Who’s who with guns?

The Central African Republic is striving to turn the page on decades of armed violence linked to mutinies, coups and attempted coups. Hundreds of thousands of civilians remain displaced, many of them unable, or too afraid, to farm their land. This is an overview of the various armed groups, government security forces and international military missions in the country.

L’Armée Populaire pour la restauration de la république et la démocratie – APRD

A rebel group active in the northwest, where it attacked the town of Paoua in January 2006. Led by former army lieutenant Florian Djadder, it is said to enjoy support from former president Ange-Félix Patassé. Most APRD members, thought to number between a few hundred and a thousand, are drawn from Patassé’s presidential guard.
APRD activity in the northwest displaced large numbers of civilians into the bush and prompted vicious reprisals from government troops, who targeted villages suspected of supporting the rebels.

Having long resisted peace overtures from the government, the APRD agreed in March 2008 to join a national process of political dialogue. In the same month the group appointed Jean-Jacques Démafouth, who served as Patassé’s intelligence chief, as its political leader.

In early May, the APRD was reported to be close to signing a peace deal with the government.

Union des forces démocratique pour le rassemblement – UFDR



Photo: Anthony Morland/IRIN
Government forces burnt houses in northern CAR to deny sanctuary to rebel fighters

Active in the northeast and made up largely of the mainly-Muslim Gula ethnic group, it is operationally led by Damane Zacharia, also known as Capt Yao. Its ranks include men who helped President François Bozizé overthrow Patassé in 2003 but subsequently felt disgruntled with the lack of recompense. The group’s leadership said it was fighting to reverse the region’s chronic marginalisation.

In October 2006 the UFDR overran the town of Birao only to be repelled several days later with the help of French paratroopers.

While under arms, the UFDR demanded Bozizé step down or share power. The group signed a peace deal with the government in 2007 and is taking part in a process of national dialogue.

The Front démocratique du people centrafricaine

Rebel group led by Abdoulaye Miskine, real name Martin Koumtamadji. Since Miskine signed a peace accord with the government in 2007, this group has also been involved in the national dialogue process.

Bandits

Known variously as coupeurs de routes (highwaymen), Zaraguina, or simply bandits, criminal gangs who kill, kidnap for ransom, loot and set fire to homes now pose the greatest threat to civilians in the north.

Their attacks have prompted tens of thousands of people to flee their villages for a precarious life in the bush; have hindered access to fields and markets, reduced imports along key trade routes, especially from Cameroon, and delayed the return of CAR refugees living in neighbouring Chad.

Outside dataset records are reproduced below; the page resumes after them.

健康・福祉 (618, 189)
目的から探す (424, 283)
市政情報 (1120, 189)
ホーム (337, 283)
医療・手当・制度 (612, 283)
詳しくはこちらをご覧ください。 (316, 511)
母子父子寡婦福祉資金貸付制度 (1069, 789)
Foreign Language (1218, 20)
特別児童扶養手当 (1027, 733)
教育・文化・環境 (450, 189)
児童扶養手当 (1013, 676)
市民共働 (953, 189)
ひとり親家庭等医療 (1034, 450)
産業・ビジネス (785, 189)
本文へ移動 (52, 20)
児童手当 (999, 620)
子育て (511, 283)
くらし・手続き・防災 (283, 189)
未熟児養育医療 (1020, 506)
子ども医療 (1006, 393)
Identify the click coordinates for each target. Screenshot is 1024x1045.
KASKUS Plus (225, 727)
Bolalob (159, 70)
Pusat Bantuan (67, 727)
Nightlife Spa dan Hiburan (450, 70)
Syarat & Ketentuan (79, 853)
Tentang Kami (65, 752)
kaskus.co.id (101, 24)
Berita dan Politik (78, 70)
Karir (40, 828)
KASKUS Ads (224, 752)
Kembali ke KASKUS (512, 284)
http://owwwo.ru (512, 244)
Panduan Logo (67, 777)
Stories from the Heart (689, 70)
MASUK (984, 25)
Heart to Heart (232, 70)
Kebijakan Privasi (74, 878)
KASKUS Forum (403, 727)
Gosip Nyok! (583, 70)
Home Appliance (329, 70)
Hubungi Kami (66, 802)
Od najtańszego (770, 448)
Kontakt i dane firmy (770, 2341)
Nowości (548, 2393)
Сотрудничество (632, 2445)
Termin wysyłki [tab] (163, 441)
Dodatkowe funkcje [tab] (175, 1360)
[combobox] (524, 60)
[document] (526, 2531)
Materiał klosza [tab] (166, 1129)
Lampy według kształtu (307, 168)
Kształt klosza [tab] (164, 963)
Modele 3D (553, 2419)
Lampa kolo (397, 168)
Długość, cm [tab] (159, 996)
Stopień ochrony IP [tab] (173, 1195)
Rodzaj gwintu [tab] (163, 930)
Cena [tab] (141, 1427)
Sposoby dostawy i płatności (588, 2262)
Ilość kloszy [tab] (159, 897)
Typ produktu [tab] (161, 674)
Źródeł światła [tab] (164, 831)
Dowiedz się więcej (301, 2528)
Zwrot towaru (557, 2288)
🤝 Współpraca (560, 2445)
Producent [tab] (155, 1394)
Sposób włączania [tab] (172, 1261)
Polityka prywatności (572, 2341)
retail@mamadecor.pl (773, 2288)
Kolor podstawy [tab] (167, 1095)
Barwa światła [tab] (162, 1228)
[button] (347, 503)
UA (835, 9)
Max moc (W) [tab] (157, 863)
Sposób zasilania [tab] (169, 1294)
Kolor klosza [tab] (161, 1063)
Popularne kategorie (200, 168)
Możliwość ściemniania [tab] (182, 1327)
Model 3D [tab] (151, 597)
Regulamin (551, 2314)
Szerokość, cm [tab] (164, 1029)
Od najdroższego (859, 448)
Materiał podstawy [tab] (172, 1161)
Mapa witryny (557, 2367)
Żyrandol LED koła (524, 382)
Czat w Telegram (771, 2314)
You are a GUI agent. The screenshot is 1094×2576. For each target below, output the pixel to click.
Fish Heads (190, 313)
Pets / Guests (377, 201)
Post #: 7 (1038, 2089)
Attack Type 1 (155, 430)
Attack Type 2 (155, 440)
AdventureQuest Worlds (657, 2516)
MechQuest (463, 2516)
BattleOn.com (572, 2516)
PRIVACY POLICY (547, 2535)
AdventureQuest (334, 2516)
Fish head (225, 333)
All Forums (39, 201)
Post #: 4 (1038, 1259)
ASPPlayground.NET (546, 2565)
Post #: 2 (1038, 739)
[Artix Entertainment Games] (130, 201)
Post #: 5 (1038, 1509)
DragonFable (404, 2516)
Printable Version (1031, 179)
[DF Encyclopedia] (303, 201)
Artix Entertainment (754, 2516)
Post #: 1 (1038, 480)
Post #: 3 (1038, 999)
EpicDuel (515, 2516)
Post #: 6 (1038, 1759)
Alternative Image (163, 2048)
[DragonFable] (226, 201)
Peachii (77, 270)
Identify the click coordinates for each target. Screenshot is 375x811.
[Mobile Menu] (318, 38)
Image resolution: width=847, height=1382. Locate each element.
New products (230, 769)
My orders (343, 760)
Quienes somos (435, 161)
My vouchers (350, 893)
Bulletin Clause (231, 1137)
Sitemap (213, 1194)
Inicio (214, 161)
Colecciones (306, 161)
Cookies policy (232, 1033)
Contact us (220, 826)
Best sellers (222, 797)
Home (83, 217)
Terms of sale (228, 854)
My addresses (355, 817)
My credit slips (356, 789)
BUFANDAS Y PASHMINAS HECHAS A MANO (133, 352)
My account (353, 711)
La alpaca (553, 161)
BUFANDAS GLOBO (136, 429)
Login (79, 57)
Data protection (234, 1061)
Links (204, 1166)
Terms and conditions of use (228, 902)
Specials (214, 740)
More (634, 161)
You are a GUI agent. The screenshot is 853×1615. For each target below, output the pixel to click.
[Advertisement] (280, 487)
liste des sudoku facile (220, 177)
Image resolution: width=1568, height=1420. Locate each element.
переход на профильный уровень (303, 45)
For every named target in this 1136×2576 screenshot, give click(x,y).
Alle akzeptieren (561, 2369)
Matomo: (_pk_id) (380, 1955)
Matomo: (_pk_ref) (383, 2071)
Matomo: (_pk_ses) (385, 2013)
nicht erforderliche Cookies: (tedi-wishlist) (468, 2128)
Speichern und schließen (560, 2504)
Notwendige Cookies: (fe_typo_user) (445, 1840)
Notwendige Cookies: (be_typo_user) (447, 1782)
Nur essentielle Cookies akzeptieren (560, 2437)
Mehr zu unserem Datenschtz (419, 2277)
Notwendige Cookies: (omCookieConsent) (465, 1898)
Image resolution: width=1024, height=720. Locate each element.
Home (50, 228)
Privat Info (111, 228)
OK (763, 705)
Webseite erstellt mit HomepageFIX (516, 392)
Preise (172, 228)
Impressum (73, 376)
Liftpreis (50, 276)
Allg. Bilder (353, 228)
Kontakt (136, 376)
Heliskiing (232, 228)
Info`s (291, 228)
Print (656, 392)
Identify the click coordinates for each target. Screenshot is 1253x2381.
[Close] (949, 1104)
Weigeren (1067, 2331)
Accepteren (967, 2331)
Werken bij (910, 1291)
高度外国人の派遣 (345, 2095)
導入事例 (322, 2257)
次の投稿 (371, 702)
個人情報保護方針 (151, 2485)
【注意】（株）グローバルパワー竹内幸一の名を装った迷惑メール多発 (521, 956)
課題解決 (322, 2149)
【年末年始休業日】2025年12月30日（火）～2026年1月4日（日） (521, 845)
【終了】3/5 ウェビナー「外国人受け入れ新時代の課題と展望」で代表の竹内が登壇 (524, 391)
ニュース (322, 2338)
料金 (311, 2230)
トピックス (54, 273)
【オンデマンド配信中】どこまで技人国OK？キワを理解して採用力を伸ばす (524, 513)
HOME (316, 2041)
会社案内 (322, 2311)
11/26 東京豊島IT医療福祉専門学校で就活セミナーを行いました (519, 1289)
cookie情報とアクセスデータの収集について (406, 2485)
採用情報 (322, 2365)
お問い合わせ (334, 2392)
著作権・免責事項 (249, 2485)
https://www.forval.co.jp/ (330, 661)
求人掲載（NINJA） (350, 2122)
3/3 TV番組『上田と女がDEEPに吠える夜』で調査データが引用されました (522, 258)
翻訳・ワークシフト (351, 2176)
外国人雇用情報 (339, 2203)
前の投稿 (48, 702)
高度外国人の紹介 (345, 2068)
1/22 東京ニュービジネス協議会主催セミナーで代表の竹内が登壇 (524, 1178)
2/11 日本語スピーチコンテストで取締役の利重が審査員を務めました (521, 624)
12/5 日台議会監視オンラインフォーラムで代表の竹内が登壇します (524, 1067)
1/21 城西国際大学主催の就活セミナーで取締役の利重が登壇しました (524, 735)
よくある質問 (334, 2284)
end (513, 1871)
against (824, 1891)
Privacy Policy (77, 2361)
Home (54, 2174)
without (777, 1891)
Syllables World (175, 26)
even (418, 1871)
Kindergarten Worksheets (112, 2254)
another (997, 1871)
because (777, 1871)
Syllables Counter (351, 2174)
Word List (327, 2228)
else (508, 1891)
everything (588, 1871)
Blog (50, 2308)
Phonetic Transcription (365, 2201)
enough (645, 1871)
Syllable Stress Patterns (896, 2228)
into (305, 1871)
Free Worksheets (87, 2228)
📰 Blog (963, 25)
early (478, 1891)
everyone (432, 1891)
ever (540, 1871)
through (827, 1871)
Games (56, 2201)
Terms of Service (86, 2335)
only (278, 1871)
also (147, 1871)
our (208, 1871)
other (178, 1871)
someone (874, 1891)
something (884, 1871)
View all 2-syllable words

Forces Armées Centrafricaine - FACA



Photo: Joseph Benamsse/IRIN
The Paoua market area

The national army, numbering some 5,000 men, only about half of whom are thought to be on active duty at any one time. International human rights groups have accused FACA of burning hundreds of villages during their operations against rebel groups, although their record improved from mid-2007. As well as being undermanned, the army is under-resourced, poorly trained and under-armed, but it is set to undergo major restructuring under a broad reform of the security sector.

Presidential guard

This special service in charge of presidential security contains some police and gendarmerie personnel, but most are drawn from FACA. The presidential guard was singled out by human rights groups for its brutality, although more recent reports suggest it has improved its record and limited its presence largely to the capital. Training and equipment for those in the presidential guard is significantly better that for those in FACA.

European Force (EUFOR) and the UN Mission in CAR and Chad (MINURCAT)

EUFOR is a European Union force authorised by the UN Security Council to operate in both eastern Chad and northeastern CAR, where it has a mandate to protect civilians, facilitate humanitarian assistance and protect UN personnel. It is expected to number 3,700 troops when it reaches full strength.

MINURCAT is a UN force whose role is training police and improving judicial infrastructure. It is made up of 350 police and military personnel.

The two forces work hand-in-hand and, in CAR, are deployed in the northeastern town of Birao.

CEMAC Multinational Force - FOMUC

Deployed by the Economic and Monetary Union of Central Africa (CEMAC) in 2002 to support the regime of then president Ange-Félix Patassé, it is made up of 380 troops from the Republic of Congo, Gabon and Chad. Funded by the European Commission and France, FOMUC has bases in several parts of the country and patrols main roads. As well as providing security, FOMUC’s role includes helping to restructure the national army to tackle Zaraguina bandits.